With the legalization of medical marijuana in 29 states as of April 2017, the question of whether marijuana is a good treatment for glaucoma has resurfaced.
Glaucoma is a common eye disease that affects the optic nerve and results in loss of peripheral vision. The treatment for glaucoma is to lower the pressure – intraocular pressure – inside the eye. This can be accomplished by laser, eye drops, or surgery.
The idea that marijuana can be used to treat glaucoma dates back to the 1970s. Smoking marijuana does lower intraocular pressure but the effect lasts only 3-4 hours. In order for marijuana to be an effective treatment, a person would have to smoke marijuana every 3 hours. Since marijuana also has psychoactive effects, consistently smoking it could prevent a person from performing at maximum mental capacity, and frequent use can cause problems with short-term memory.
Marijuana not only lowers intraocular pressure but also blood pressure and blood flow throughout the body. There is, however, evidence that decreased blood flow to the optic nerve may cause further damage. Therefore, it is possible that the lower intraocular pressure is negated by the decreased blood pressure to the eye.
Other ways of administering the active ingredient of marijuana, tetrahydrocannabinol (THC), include oral and topical administration. These forms avoid the potentially harmful compounds that could damage the lungs from marijuana smoke. However, the oral form would not avoid the systemic effects of marijuana.
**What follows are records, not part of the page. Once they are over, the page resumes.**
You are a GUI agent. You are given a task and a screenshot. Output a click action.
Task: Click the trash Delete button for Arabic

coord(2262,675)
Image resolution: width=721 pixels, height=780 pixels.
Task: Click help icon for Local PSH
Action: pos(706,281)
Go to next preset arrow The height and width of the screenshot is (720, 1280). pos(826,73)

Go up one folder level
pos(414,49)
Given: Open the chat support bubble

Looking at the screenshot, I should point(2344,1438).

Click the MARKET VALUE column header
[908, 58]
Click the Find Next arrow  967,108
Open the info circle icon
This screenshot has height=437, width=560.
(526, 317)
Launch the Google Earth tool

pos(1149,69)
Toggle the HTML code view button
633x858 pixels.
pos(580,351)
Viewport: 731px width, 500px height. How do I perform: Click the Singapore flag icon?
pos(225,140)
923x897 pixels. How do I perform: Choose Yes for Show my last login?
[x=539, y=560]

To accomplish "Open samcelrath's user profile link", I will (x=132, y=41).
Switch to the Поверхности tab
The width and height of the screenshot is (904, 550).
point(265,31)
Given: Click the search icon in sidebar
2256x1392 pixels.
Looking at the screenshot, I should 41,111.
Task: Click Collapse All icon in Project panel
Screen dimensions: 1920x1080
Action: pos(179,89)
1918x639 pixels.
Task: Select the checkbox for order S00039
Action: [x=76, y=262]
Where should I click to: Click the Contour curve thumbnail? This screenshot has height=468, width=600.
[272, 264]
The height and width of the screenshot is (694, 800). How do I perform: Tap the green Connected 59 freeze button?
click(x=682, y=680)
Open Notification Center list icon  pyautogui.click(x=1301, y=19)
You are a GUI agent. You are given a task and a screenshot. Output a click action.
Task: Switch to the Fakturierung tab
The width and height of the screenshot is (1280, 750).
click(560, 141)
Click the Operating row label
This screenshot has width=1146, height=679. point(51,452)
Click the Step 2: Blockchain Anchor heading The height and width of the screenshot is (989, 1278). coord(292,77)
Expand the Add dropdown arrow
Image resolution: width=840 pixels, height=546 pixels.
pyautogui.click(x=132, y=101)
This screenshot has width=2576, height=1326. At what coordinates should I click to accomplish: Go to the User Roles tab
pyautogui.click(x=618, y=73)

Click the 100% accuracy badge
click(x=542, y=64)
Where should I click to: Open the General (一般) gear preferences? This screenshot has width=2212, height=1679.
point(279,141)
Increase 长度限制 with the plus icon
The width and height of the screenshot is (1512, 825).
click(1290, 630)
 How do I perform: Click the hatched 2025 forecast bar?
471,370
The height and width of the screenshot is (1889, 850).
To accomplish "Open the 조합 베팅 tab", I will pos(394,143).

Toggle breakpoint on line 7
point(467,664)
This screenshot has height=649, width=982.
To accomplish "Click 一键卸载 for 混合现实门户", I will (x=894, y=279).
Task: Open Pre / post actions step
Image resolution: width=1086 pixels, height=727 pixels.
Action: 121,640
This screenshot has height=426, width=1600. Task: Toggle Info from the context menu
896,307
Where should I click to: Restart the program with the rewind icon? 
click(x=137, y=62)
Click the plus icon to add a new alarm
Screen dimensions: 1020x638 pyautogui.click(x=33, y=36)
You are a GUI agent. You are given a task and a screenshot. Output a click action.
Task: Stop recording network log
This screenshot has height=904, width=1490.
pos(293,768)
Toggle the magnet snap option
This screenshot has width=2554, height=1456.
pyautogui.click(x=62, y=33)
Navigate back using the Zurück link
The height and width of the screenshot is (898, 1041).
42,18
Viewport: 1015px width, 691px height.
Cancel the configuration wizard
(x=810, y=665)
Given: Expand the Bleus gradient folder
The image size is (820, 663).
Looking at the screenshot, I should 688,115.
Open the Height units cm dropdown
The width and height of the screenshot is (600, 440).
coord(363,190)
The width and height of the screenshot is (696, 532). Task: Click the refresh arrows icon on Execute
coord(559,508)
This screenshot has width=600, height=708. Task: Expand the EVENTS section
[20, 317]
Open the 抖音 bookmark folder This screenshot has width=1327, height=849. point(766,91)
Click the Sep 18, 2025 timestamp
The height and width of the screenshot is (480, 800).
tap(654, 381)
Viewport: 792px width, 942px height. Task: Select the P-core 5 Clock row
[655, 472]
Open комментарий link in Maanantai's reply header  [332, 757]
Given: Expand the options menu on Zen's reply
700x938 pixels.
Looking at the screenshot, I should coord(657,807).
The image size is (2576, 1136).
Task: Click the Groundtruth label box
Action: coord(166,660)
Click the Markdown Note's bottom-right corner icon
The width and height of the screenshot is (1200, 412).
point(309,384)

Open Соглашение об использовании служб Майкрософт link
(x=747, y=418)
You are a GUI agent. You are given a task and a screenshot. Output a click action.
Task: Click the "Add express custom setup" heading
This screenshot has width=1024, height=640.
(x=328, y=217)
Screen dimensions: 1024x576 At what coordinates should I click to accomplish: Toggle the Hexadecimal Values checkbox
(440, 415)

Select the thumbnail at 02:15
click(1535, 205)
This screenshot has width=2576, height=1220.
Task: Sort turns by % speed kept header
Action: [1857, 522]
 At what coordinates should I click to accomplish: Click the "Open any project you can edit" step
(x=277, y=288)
There has been a research program that enrolled nine patients to take either oral THC or inhaled marijuana. None of the patients could sustain treatment for more than 9 months due to side effects such as distortion of perception, confusion, anxiety, depression, and severe dizziness. (https://www.ncbi.nlm.nih.gov/pubmed/12545695)
Alternatively, though eye drops may potentially avoid systemic effects, there is no formulation currently available to introduce a sufficient amount of the active ingredient into the eye.
The position by the American Glaucoma Society and American Academy of Ophthalmology is that marijuana is not recommended in any form for treatment of glaucoma at the present time.